Monday, January 26, 2009

Melissa Feeds the World, Starting with Her Parents

Usually, I sponge off my parents when it comes to dinner, one of the many advantages of living 15 minutes down the road from them. I'm only waiting for the day when they get demented enough that I can extract pocket money from them, but by that point I'll probably be helping them wipe the drool off their chin and they won't have any to give because it will all be sucked into some giant pool of nursing home fees. (sigh) So much for my big plans.

But every once in a while I can lure them out of their cozy home to our cozy (but second floor) home with the promise of a nice, gourmet dinner, and during this most recent dinner I made two stunningly delightful recipes from The Gourmet Cookbook.

It's possible that I was so thrilled with the first because I thought it would suck. And here's why:

I hate chicory.

So when Don came home with a head of chicory ("I was just craving it!" he said. Crazeeeee.) I grumpily looked it up and found a little note on it (strip the leaves, it says, the stems are the bitter part) and one lonely recipe for Chicory Salad with Oranges and Red Onions.

Even while I was making it, and tasting the stripped chicory leaves, I thought it would be way too bitter. Blech!!

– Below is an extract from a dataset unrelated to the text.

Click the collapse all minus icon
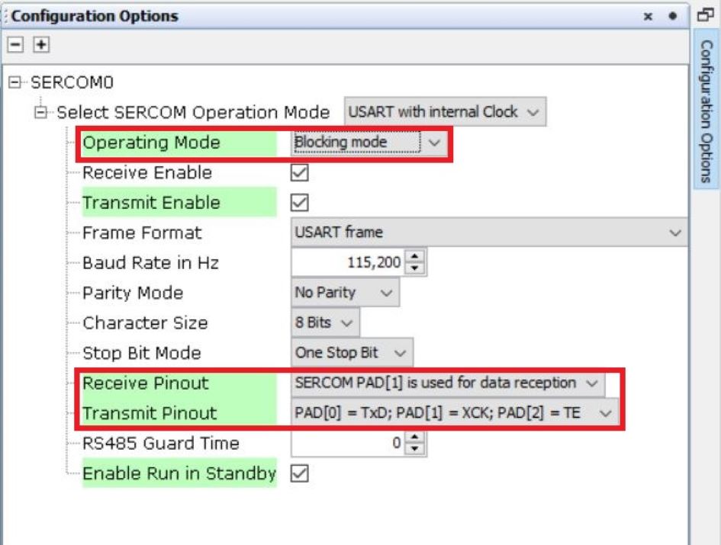This screenshot has height=545, width=721. (15, 45)

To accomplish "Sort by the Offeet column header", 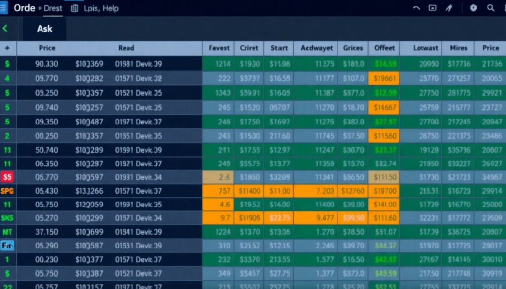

But the combination of parboiled, vinegared red onions and sweet navel oranges did something magical to the chicory leaves, and this salad was the perfect counterpart to marinated steak tips and Creamy Parmesan Polenta.

Not bitter. Not at all. Refreshing and seriously yummy.


And I took advantage of this dinner party to make a rare dessert for me--souffles.

Because of the split-second nature of their debut, souffles just never work out for my cooking jobs. And nothing is sadder than saying, oh, this looked great about 20 minutes ago, when I THOUGHT you'd be done eating dinner, but now it's just a wrinkly, deflated chocolate balloon....

No sir, not for me. I live for external validation in case you haven't figured that out yet and so I need an audience under my control for souffles.

Enter Coffee Souffles with Chocolate Sauce.

It's hard to have an issue with a recipe like this, but have an issue I did, if you can call too much of a good thing an issue--this recipe serves far more than 4. Here I was, with my four little ramekins filled and a heck of a lot more souffle to go...

I finally settled for 6 small ramekins and one big one:

And did I ever mention I really like chocolate?


That's me eating the souffle.

Mm mmm good!


Georgia said...

Certainly couldn't eat chocolate in the same at work...

Liz C said...

If I dipped myself in chocolate, would I look like that?

Thought not.

(I will have to try the souffles tho - they looked and sounded great!)